[Openswan dev] Problem and proposed bug fix to Openswan when the system's time jumps forward multiple decades

Fri Aug 5 04:25:22 EDT 2011

Hi,

See inline.

On 08/05/2011 03:54 AM, D. Hugh Redelmeier wrote:
> | From: Antony Richards<arichards at cybertec.com.au>
>
> | On 08/04/2011 04:37 PM, D. Hugh Redelmeier wrote:
> |>  | From: Antony Richards<arichards at cybertec.com.au>
> |>
> |>  | I came across a bug in Openswan.  The box starts up.  Openswan connects.
> |>  | The
> |>  | date is set back to 1970, NTPD is started and sets the date to be 2011.
> |>
> |>  That sounds like a bug in ntpd.  How does the date get set to 1970?
> |>
> |>
> | I explicitly turned off ntpd and set the date back to 1970.  The reason was
> | that it quickly reproduced an issue I observed when an Linux embedded device
> | I'm developing is first powered on with a pre-loaded configuration.
>
> What were you observing in your embedded system?  Did pluto log the
> message about time moving backwards?  Is your system behaving
> reasonably?  Does it time-travel at great rates?
>
>    
Unfortunately the log files I got from the field did not include the 
Openswan logs.  All I knew was that new boxes, with the real time 
clock's capacitor probably flat, resulted in the command *ipsec auto 
--status* blocking.  My discussions internally lead me to the conclusion 
that the date must have been changed after Openswan was started.

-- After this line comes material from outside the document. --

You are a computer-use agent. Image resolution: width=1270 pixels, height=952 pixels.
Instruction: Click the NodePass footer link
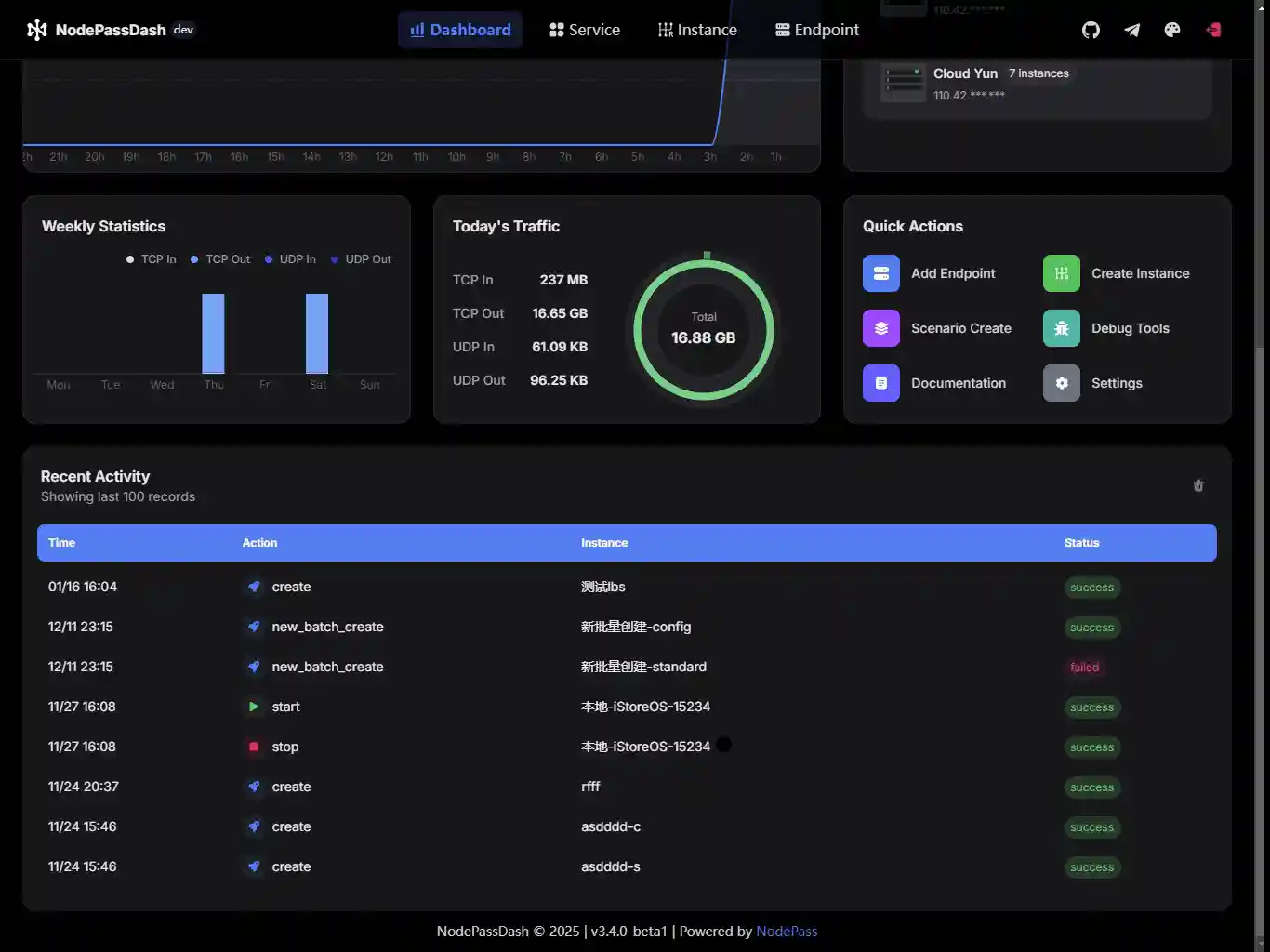point(787,931)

The procedure above (changing the year from 2011 to 1970 then back 2011) 
caused the observed issue in the field to happen in my testbed.


> | That would solve the problem also, but using uptime gives a simpler solution.
>
> Yes.
>
> What I don't remember is whether we use results of now() in logging,
> implicitly assuming that the values are meaningful to the reader (i.e.
> now they are the best-guess at wall-clock time, but with another clock
> that might not be the case).
>
>    
I don't know the code base well enough to be able to comment on this.  A 
quick look at gtags-cscope shows that the function time() is called when 
clock time is needed.
> If you switch to a monotonic clock, the monotonicity-creating feature
> of now() ought to be replaced by a monotonicity-checking feature.
>
> | What would the minimum jump in time be before adjusting delta?
>
> If the time jumps past all pending event, logically it could be
> clamped at the time of the last event, I would think.  I think that
> there is almost always a pending event.  If there is not, then perhaps
> the "delta" could be zeroed anyway: nothing is affected by delta in
> that case.
>    
That would work, except the jump would also cause all the events to 
prematurely trigger.
> |>  It would be good for now() to check if n + delta results in an
> |>  overflow.  What to do then???  passert failure?
> |>
> |>
> | If all references in timer.c use changes in time then (and the changes are
> | small, eg less than 1 year) then the overflow can be safely handled by doing
> | unsigned differences.  Casting the result to a signed number will be correct
> | for before, now or after.
> |
> | eg
> | unsigned int now;
> | unsigned int scheduled;
> |
> | if (((int)(scheduled - now))<  0)
> | {
> |   act on the event.
> | }
> |
> | I believe this works for signed numbers also (I just did a paper exercise to
> | prove it to myself).
> |
> | So next_event() and handle_timer_event() need to handle time this way.  This
> | should be done irrespective of a change to now().
> |
> | I can create a new diff with this change in it - be about a day or so (I'll
> | ensure it works with timer overflow).
>
> I don't understand.
>
> The "official" type is time_t.  I'd not want to monkey with that
> without a good reason.  And int certainly isn't a good choice for a
> replacement.  int might be only 16 bits.
>
> If we were willing to play with types, using unsigned long instead of
> time_t gives us more headroom (136 years from 1970 instead of 68 years
> from 1970).  But that isn't the right fix.
>    
I was trying to give an example of how it is safe to allow timer 
overflow as long as signed differences between timestamps are always 
used.  Of course the variable for time has to remain time_t.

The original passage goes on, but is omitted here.